Milovan Djilas is probably the world's most publicized political prisoner. He may also be the most published. A former Vice Premier in Marshal Tito's government, he was slapped into jail in 1956 for his sizzling censures of the regime. There he has languished loquaciously for almost a decade, fearlessly issuing criticism, history and fiction about life in Yugoslavia (Conversations with Stalin, The New Class). This book, completed in 1959, is the first detailed biography of Petar II Petrović Njegoš, Prince-Bishop (from 1830 to 1851) of Djilas' native Montenegro, and Serbia's greatest poet. Njegoš is severely out of phase with Djilas' usually remarkable work, however. It is turgid in style and parochial in scope. Even in the U.S., where there are more Serbs than in all Ljubljana, Njegoš is not likely to find much more of an appreciative audience.

THE BALLAD OF DINGUS MAGEE by David Markson. 202 pages. Bobbs-Merrill. $4.

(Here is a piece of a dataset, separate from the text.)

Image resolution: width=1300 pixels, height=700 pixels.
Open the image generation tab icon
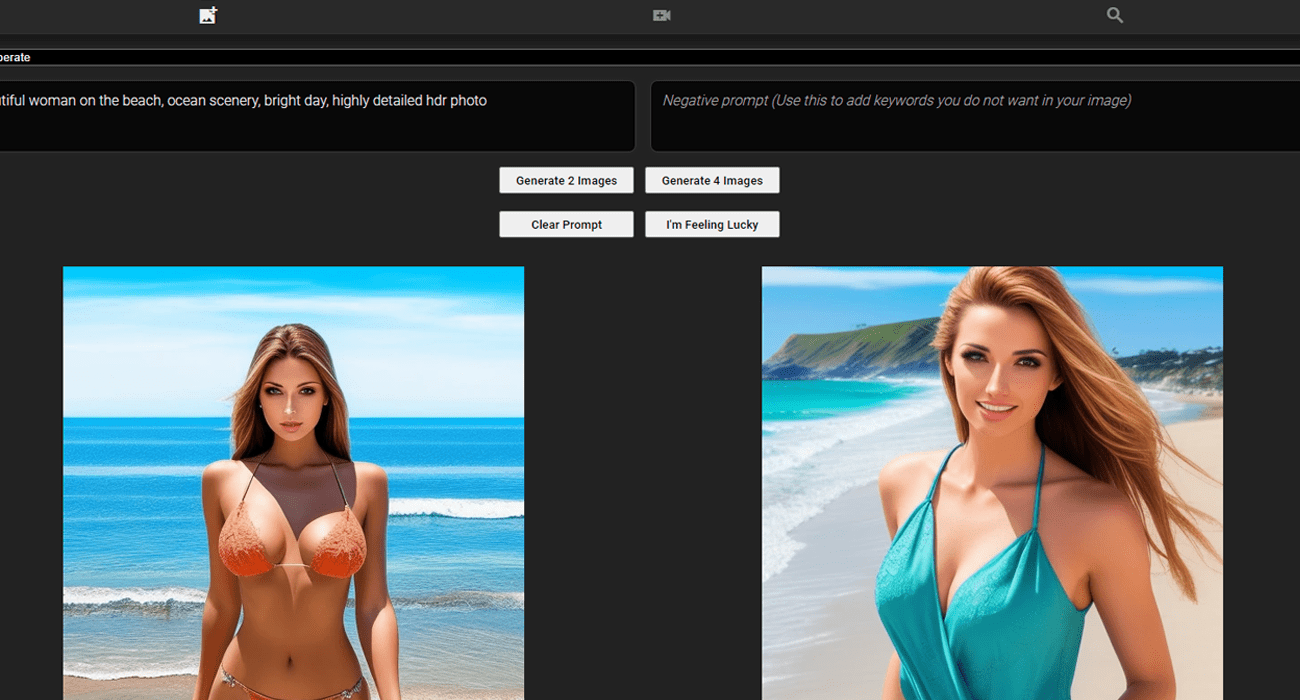click(208, 15)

This wild West spoof is stacked with enough sagebrush clichés to make it high Campfire. Runty Dingus Magee, who goes around building a reputation as a desperado by taking credit for other people's crimes, is sometimes a delightful composite of all western bad men; at other times, he is merely a hapless, scheming little schnook. As a result, parts of the book are rollickingly funny parody, while other parts are slapstuck.